Robbins is a freshman at the historically-black college in Bamberg County.

“My goal is to graduate from Denmark Tech and go to a four-year college and study physical education,” Robbins said.

Robbins joined dozens of other students, staff, alumni and local leaders for a rally at the State House Wednesday afternoon to ‘save’ the school.

Cassie Tucker is a cybersecurity student who will be graduating this May. She said Denmark Tech gives students in the Allendale, Barnwell, and Bamberg County-area priceless opportunities.

“I needed something that was like a bridge and if that’s taken away students in the community won’t have that," Tucker said.

A proviso in the SC House’s version of the budget would remove Denmark Technical College from the state’s technical college system. Denmark Tech would become an area trade school.

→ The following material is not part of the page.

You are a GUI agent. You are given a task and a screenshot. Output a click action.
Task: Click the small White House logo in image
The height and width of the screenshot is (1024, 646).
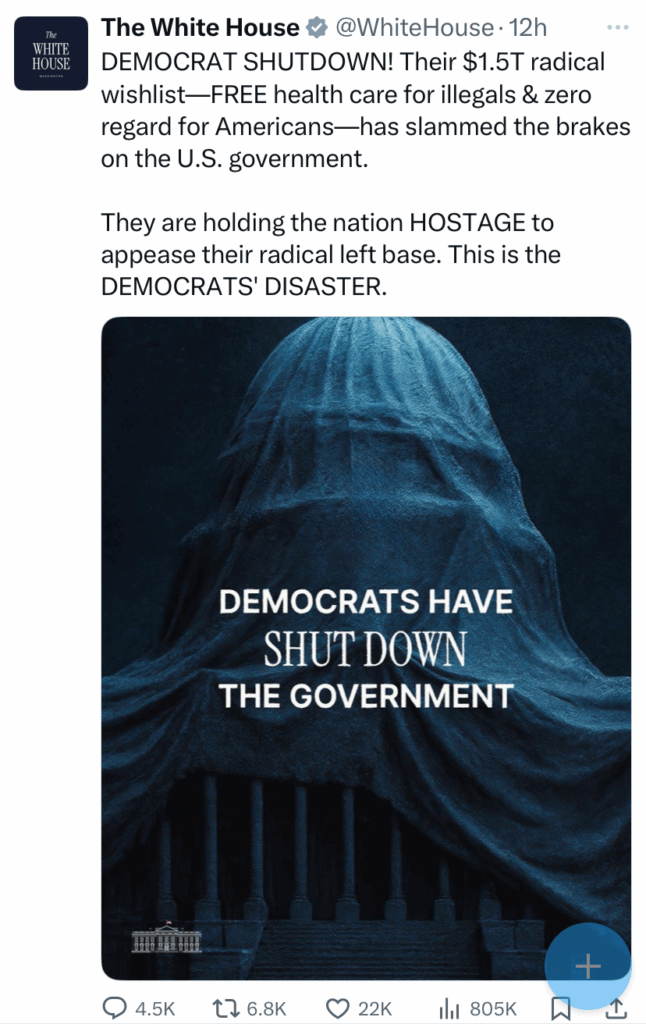(x=167, y=937)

The South Carolina Technical College System said the school will be operating at a deficit within six months.

Interim President Dr. Christopher Hall, said things are turning around at Denmark Tech.

“We had to look at every program. We had to look at every process. We’re in the process of making the college more efficient in what we do," Hall said. "Not only in how we do things, but how much we’re spending to get those things accomplished.”

The South Carolina Technical College System said if the school stays in the system after June 30, any shortfalls incurred by Denmark Tech will negatively affect funds available for the other 15 schools in the system.

They say according to their projections, Denmark Technical College with has a $2 million shortfall. Smaller schools in the system would be impacted by $25,000 and larger schools could see an impact up to $300,000 to cover the shortfall.

Dr. Hall said his school has been working with an independent consultant to make sure that deficit doesn’t happen.

“We know the things we’re doing as far as monitoring our resources and cutting expenses where we can to make sure on June 30, we will be in the black," Hall said.

Dr. Hall said the school’s current enrollment is 414 students. They have marketing campaigns underway to recruit more students to attend school. He believes if the proviso is removed in the final budget the school will reach its full potential.

Students and staff say they will keep fighting for their school as the Senate begins to debate the budget plan later this month.